Suicide and opioid overdose deaths both rose in Minnesota in 2017, extending a trend that began in 2000 and reaching record levels, according to data released Monday by state health officials who called it “a worrisome long-term trend.”

Deaths by suicide rose 5 percent, while opioid overdose deaths jumped 12 percent. Deaths from alcohol-related causes declined slightly in 2017, but have also posted a long-term increase, according to the state Department of Health report.

State officials said such deaths are preventable with proper outreach and treatment. Taken together, the deaths have many causes but “a key factor is a lack of social connectedness and opportunity,” said state Health Commissioner Jan Malcolm.

The Minnesota Legislature is considering several proposals this session, including a bill that passed the House Monday in a 94-34 vote, to increase funding for opioid abuse treatment, prevention and other services.

In addition, several communities across the state have increased efforts to screen for people who are at risk for suicide, directing them into treatment and providing follow-up. And 30 communities are tracking alcohol-related incidents, including assault and driving under the influence, to detect restaurants and bars that might be serving customers too much alcohol.

Suicide is the eighth-leading cause of death in Minnesota, accounting for 783 deaths in 2017. The suicide rate among men increased 9 percent, while the rate among women fell 10 percent.

State health officials have set a goal of reducing suicides 20 percent by 2025.

“One of the things we know is that treatment can work and recovery is possible for [people considering] suicide,” said Melissa Heinen, senior suicide prevention epidemiologist at the Health Department.
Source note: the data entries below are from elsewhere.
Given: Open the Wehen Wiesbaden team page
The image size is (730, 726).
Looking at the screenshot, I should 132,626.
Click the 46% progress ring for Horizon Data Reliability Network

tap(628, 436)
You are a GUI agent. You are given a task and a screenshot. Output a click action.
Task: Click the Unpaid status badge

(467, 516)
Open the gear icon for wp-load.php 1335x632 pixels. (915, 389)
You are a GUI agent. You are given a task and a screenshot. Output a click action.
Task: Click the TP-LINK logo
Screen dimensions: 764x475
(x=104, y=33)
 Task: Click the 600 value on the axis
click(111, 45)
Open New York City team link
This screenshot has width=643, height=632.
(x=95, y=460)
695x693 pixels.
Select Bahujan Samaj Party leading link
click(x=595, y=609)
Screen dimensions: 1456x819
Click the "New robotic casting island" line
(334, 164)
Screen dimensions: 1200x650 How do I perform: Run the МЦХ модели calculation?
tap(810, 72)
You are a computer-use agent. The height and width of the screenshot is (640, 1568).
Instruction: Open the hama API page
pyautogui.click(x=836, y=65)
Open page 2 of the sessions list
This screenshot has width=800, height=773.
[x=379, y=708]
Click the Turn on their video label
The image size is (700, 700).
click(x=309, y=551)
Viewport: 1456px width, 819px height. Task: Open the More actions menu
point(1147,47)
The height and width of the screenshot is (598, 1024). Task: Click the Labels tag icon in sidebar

Sixteen agencies receive grant funding to implement what is known as a Zero Suicide model, which mobilizes all of the resources of a health care organization and its partners to identify individuals at risk.

“Suicidal individuals often fall through the cracks in a sometimes fragmented health care system,” said Laura Heller, a medical social worker at RiverView Health, a hospital and clinic system in Crookston. “It takes a systematic approach to improve quality for these individuals.” That means training everyone, including receptionists, social workers and doctors to spot the warning signs and reach out to those who might need help. It also means working with local schools, police and other community resources.

“It is working with what you have to create your community ... that can save life,” said Darin Prescott, director of community health and clinic CEO for Community Health and Human Services for the Lower Sioux Indian Community in Morton.

Funding treatment

The new data on overdose deaths, which rose to 422 in 2017, were top of mind as the Minnesota House of Representatives considered a sweeping package aimed at tackling the state’s opioid epidemic Monday. The proposal would raise $20 million for prevention and treatment by increasing licensing fees on drug manufacturers and add new requirements aimed at curbing prescriptions in cases of acute pain.

Opponents, including those representing the pharmaceutical industry, have argued that the fee increase will raise the cost of prescription drugs for consumers. But supporters say the increase is needed to help fund local and state agencies that now bear the costs of the opioid crisis. Rep. Liz Olson, a lead author of the House proposal, said the data released Monday underscore the urgency of acting on the issue now.

“Even though this crisis started awhile ago, once you prescribe these pills the effects will last for years and years and years,” the Duluth Democrat said. “Unfortunately, we have a ways to go until we really turn the tide on this issue.”

A similar proposal is working its way through the Republican-controlled Senate. Sen. Julie Rosen, R-Vernon Center, said lawmakers must “get this bill completed” and send a message to pharmaceutical companies that “your business practices are not acceptable.” She said she anticipates the bill passing the Senate by a “resounding” vote.

“It sends a signal to the community, to the people who are suffering, to everyone involved that ... we are doing our part,” she said. “We’ve contributed what we can [and] now we are serious about asking everyone else to be at the table and to contribute equally.”

Minnesota’s opioid epidemic has now moved into its third phase, said Nate Wright, who tracks drug overdoses for the Health Department. What began as abuse of prescription painkillers moved into street drugs such as heroin and now increasingly involves synthetic opioids, such as the powerful drug fentanyl.

“Much of the increase we see in the opioid-involved deaths is the synthetics,” Wright said. And, he added, deaths “are occurring in a younger population than we see in the prescription-related deaths.”